== ASSIGNMENT ==
Please copy, word for word, the line that contains "Open Chrome's three-dot menu" and every line after it through the end of the records, and nothing more.

(SUPPLIED RECORDS Opens)

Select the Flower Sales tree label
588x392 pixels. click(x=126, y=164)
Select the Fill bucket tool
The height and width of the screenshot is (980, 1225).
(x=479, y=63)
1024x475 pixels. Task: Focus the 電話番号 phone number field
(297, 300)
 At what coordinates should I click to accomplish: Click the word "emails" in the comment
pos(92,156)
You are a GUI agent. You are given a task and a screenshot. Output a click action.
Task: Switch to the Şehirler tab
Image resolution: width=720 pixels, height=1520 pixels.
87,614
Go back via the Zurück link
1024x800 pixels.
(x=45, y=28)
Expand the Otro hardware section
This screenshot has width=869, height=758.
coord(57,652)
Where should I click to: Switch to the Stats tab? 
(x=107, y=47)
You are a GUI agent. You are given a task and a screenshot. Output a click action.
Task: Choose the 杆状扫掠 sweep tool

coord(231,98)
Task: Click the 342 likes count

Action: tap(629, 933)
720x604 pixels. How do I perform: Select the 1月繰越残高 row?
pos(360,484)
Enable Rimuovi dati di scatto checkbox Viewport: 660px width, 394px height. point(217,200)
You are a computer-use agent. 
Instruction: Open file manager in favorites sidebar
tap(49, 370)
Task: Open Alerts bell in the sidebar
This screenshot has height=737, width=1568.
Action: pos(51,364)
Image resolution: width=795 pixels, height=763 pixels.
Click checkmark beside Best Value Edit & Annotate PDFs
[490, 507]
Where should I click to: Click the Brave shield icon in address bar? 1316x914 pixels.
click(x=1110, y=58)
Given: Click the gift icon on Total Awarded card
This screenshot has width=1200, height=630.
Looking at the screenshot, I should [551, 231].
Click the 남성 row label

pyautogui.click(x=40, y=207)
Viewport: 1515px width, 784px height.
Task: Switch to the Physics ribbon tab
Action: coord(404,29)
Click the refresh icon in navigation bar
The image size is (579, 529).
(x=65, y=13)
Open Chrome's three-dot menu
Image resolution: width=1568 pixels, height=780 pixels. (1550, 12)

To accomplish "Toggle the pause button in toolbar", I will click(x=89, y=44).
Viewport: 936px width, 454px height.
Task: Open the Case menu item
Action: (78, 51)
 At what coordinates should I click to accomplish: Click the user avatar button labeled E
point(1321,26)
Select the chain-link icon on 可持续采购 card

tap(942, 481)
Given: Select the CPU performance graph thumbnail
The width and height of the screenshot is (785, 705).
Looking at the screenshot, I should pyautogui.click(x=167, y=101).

(SUPPLIED RECORDS Closes)

== ANSWER TO THIS EXERCISE ==
Open Chrome's three-dot menu
Image resolution: width=1568 pixels, height=780 pixels. (1550, 12)

To accomplish "Toggle the pause button in toolbar", I will click(x=89, y=44).
Viewport: 936px width, 454px height.
Task: Open the Case menu item
Action: (78, 51)
 At what coordinates should I click to accomplish: Click the user avatar button labeled E
point(1321,26)
Select the chain-link icon on 可持续采购 card

tap(942, 481)
Given: Select the CPU performance graph thumbnail
The width and height of the screenshot is (785, 705).
Looking at the screenshot, I should pyautogui.click(x=167, y=101).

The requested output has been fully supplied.